§ Short task:
Format the listing below as a numbered list, with one line per item and no blank lines.

═══ Records supplied ═══

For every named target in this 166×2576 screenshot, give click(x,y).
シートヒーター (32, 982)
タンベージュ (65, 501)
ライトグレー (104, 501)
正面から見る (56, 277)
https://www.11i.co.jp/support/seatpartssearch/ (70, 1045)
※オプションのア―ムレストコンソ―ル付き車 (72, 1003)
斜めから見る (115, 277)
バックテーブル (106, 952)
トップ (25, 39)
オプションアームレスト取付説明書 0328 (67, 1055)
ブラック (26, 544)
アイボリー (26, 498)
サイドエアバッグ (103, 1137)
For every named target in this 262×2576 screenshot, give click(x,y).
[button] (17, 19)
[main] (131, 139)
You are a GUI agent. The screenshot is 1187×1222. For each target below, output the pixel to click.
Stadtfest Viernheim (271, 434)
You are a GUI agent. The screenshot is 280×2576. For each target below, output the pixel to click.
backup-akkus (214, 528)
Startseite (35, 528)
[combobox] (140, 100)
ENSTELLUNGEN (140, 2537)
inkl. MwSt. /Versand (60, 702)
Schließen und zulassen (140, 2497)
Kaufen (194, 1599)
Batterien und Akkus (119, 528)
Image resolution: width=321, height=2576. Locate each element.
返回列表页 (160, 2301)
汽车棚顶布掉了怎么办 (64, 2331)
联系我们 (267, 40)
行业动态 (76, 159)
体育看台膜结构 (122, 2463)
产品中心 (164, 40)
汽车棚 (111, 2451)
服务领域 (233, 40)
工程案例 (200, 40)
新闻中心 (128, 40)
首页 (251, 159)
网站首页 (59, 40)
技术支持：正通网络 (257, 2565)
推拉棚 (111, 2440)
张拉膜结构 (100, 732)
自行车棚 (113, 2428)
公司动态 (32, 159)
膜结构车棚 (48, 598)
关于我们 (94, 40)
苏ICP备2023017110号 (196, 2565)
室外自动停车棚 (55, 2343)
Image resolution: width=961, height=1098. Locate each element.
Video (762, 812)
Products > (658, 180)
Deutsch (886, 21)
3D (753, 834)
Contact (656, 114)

═══

§ Complete response:
1. For every named target in this 166×2576 screenshot, give click(x,y).
2. シートヒーター (32, 982)
3. タンベージュ (65, 501)
4. ライトグレー (104, 501)
5. 正面から見る (56, 277)
6. https://www.11i.co.jp/support/seatpartssearch/ (70, 1045)
7. ※オプションのア―ムレストコンソ―ル付き車 (72, 1003)
8. 斜めから見る (115, 277)
9. バックテーブル (106, 952)
10. トップ (25, 39)
11. オプションアームレスト取付説明書 0328 (67, 1055)
12. ブラック (26, 544)
13. アイボリー (26, 498)
14. サイドエアバッグ (103, 1137)
15. For every named target in this 262×2576 screenshot, give click(x,y).
16. [button] (17, 19)
17. [main] (131, 139)
18. You are a GUI agent. The screenshot is 1187×1222. For each target below, output the pixel to click.
19. Stadtfest Viernheim (271, 434)
20. You are a GUI agent. The screenshot is 280×2576. For each target below, output the pixel to click.
21. backup-akkus (214, 528)
22. Startseite (35, 528)
23. [combobox] (140, 100)
24. ENSTELLUNGEN (140, 2537)
25. inkl. MwSt. /Versand (60, 702)
26. Schließen und zulassen (140, 2497)
27. Kaufen (194, 1599)
28. Batterien und Akkus (119, 528)
29. Image resolution: width=321, height=2576. Locate each element.
30. 返回列表页 (160, 2301)
31. 汽车棚顶布掉了怎么办 (64, 2331)
32. 联系我们 (267, 40)
33. 行业动态 (76, 159)
34. 体育看台膜结构 (122, 2463)
35. 产品中心 (164, 40)
36. 汽车棚 (111, 2451)
37. 服务领域 (233, 40)
38. 工程案例 (200, 40)
39. 新闻中心 (128, 40)
40. 首页 (251, 159)
41. 网站首页 (59, 40)
42. 技术支持：正通网络 (257, 2565)
43. 推拉棚 (111, 2440)
44. 张拉膜结构 (100, 732)
45. 自行车棚 (113, 2428)
46. 公司动态 (32, 159)
47. 膜结构车棚 (48, 598)
48. 关于我们 (94, 40)
49. 苏ICP备2023017110号 (196, 2565)
50. 室外自动停车棚 (55, 2343)
51. Image resolution: width=961, height=1098. Locate each element.
52. Video (762, 812)
53. Products > (658, 180)
54. Deutsch (886, 21)
55. 3D (753, 834)
56. Contact (656, 114)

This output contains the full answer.